=== Begin Enclosure ===

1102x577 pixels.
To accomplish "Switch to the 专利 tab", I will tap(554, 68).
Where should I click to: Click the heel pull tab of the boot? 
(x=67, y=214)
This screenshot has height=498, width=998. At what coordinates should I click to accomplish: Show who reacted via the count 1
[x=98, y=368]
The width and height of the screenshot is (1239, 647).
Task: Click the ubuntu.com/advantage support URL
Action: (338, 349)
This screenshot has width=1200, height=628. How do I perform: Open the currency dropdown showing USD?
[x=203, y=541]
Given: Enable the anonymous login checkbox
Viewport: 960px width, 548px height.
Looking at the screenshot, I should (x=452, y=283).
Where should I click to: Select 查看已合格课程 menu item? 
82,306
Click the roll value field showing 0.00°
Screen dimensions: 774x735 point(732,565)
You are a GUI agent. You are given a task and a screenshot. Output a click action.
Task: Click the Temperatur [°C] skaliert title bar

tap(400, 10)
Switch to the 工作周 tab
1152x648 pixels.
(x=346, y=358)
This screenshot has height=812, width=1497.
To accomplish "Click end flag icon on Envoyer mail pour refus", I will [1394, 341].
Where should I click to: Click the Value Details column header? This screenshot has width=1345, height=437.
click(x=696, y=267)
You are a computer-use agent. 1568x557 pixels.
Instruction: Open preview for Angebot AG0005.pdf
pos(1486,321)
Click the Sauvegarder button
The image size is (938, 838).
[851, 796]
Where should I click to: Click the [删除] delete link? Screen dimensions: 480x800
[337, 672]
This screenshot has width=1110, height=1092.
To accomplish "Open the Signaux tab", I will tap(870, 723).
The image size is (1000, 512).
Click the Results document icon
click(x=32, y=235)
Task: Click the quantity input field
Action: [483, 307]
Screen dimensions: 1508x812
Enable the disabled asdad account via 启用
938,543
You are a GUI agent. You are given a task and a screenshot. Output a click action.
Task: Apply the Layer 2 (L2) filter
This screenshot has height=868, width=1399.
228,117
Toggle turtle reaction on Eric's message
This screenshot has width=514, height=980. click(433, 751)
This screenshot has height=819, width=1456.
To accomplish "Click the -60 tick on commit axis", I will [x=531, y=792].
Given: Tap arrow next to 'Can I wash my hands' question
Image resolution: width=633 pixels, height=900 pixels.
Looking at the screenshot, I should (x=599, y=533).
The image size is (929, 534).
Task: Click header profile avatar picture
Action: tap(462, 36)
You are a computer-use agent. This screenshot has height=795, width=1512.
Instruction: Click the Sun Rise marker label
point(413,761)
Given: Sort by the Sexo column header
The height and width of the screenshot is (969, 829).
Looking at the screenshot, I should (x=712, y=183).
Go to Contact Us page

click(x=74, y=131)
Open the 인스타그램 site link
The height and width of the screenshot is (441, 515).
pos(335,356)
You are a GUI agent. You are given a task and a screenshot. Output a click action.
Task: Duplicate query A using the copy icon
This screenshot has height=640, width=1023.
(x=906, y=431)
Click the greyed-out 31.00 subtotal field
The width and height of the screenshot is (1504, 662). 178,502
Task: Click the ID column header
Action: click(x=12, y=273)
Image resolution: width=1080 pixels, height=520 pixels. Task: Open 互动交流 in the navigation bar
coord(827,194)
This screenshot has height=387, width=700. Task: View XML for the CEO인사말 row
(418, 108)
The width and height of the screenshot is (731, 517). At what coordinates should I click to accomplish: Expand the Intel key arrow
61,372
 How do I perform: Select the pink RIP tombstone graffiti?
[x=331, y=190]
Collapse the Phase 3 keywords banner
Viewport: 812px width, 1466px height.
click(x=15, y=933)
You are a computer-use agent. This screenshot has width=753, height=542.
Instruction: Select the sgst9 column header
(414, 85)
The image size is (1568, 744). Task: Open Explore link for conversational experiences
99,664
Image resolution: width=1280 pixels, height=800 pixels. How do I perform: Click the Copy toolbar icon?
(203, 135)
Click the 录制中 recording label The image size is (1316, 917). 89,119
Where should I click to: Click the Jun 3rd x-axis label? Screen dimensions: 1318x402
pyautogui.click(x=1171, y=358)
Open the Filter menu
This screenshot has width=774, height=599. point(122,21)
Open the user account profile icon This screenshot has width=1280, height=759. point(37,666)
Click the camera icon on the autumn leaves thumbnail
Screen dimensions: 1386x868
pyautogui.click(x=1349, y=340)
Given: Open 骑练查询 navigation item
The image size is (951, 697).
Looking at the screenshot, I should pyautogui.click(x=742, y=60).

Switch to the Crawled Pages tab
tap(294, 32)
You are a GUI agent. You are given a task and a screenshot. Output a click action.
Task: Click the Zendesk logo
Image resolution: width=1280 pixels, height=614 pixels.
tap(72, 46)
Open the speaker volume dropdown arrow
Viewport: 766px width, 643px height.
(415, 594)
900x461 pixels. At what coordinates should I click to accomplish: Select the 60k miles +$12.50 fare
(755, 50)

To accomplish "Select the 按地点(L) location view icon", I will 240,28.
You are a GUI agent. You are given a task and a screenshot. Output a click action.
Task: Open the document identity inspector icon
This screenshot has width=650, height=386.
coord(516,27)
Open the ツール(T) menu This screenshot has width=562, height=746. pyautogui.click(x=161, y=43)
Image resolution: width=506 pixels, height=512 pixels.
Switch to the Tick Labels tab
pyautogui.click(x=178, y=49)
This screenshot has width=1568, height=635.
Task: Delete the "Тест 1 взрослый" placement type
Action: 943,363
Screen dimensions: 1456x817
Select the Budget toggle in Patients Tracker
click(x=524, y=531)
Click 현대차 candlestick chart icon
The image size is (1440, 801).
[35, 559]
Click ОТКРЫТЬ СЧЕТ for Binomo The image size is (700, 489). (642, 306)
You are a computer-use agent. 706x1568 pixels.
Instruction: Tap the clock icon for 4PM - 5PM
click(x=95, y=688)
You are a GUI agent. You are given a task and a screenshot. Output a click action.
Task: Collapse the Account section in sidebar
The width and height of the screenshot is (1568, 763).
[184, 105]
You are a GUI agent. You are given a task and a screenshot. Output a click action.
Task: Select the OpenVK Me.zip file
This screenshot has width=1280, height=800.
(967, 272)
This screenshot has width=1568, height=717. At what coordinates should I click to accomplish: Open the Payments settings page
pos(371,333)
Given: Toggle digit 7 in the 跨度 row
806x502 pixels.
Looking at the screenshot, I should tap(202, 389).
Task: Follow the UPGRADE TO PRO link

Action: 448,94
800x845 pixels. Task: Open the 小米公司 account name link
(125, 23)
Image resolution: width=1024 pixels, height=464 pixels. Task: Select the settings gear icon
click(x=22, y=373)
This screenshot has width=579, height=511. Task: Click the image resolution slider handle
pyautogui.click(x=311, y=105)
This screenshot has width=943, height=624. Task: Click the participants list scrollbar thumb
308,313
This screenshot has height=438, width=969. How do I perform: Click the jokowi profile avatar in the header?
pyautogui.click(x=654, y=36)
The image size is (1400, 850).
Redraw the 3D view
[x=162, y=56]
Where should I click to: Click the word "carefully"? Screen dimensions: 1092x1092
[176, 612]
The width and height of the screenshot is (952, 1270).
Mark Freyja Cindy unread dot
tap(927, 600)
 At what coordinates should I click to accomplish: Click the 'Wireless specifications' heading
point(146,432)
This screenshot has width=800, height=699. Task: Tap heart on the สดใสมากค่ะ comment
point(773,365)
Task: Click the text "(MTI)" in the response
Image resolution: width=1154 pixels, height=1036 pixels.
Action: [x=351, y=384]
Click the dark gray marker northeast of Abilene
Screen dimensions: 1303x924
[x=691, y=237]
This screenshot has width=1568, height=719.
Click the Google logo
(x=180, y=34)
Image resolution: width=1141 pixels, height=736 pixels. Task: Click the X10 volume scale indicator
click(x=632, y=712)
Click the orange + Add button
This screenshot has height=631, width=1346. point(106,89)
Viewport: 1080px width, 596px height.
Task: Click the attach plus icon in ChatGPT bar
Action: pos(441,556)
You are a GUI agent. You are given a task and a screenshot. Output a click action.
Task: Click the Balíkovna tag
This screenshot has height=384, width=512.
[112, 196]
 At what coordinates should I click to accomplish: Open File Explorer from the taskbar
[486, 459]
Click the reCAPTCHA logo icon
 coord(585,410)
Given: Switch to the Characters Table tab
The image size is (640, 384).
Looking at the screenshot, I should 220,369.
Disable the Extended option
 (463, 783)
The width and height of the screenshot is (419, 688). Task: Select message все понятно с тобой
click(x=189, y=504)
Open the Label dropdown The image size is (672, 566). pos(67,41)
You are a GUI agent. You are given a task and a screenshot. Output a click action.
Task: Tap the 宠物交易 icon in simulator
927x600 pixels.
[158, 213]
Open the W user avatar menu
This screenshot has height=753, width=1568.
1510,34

=== End Enclosure ===

WHAT THE TASK REQUIRES:
Starting at the line that contains "Click the reCAPTCHA logo icon", retype each remaining line of the records exactly; that line and the last line are both included.

OUTPUT OF THE EXERCISE:
Click the reCAPTCHA logo icon
 coord(585,410)
Given: Switch to the Characters Table tab
The image size is (640, 384).
Looking at the screenshot, I should 220,369.
Disable the Extended option
 (463, 783)
The width and height of the screenshot is (419, 688). Task: Select message все понятно с тобой
click(x=189, y=504)
Open the Label dropdown The image size is (672, 566). pos(67,41)
You are a GUI agent. You are given a task and a screenshot. Output a click action.
Task: Tap the 宠物交易 icon in simulator
927x600 pixels.
[158, 213]
Open the W user avatar menu
This screenshot has height=753, width=1568.
1510,34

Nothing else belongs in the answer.